A central Iowa middle school that was completely flooded by a water main break in January is fully renovated and ready to reopen on Monday.
Principal Jaimie Gargas, of GMG Secondary School in Garwin, says the January 7th incident devastated the three-story brick building, which was built in the 1920s.
“We had a very old water pipe that decided to break. It didn’t freeze or anything, it just decided it was its time,” Gargas says. “It flooded out basically one half of all the classrooms in our school and everything.”
That pipe was on the third floor. The flood happened overnight, so no one was in the school at the time, but when it was first discovered, a faculty member said there were waterfalls on the stairs, and it was raining in the hallways.
The school is finally ready to reopen to its 500 students after two full months of hard renovation work.
“We had a combination of businesses and contractors that came in to help us out with that over the past seven weeks,” Gargas says. “During that time, they’ve done everything from tearing out things that couldn’t be salvaged to installing new carpet and getting things dried out.”
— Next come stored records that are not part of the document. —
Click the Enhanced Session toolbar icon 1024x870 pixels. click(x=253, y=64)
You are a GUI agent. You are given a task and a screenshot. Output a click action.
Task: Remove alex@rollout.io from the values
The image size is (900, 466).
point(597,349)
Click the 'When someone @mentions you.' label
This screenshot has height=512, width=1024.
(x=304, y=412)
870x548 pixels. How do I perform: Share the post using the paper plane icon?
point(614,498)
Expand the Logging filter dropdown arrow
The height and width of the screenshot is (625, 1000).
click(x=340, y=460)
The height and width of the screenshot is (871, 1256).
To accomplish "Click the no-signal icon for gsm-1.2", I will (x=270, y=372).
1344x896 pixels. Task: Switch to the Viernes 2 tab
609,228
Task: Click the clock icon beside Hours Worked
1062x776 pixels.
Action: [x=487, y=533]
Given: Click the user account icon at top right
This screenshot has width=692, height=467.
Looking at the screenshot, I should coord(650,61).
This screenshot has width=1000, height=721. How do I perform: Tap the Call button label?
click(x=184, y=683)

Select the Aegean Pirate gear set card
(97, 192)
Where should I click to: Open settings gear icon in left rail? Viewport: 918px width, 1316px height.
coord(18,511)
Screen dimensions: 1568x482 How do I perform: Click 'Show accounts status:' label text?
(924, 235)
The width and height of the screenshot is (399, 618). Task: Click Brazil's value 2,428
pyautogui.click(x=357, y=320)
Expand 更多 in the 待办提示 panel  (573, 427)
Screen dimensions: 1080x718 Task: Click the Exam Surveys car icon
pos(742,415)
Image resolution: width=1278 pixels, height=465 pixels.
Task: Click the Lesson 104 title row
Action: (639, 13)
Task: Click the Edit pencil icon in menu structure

A dozen classrooms, the school library, the nurse’s office, the guidance counselor’s office and several other rooms were wiped out in the flood. In the interim, Gargas says everyone made the best of a difficult situation.
“It just really shows what Iowa communities can be like,” Gargas says. “Between our faculty and the students and the parents, everyone just chipped in and did whatever they could to make this work.”
Everyone had to adapt to an every-other-day hybrid schedule and sharing the high school building with older students. Much like during the pandemic, GMG students were issued laptops to do schoolwork from home along with mobile internet hotspots to those without an internet connection.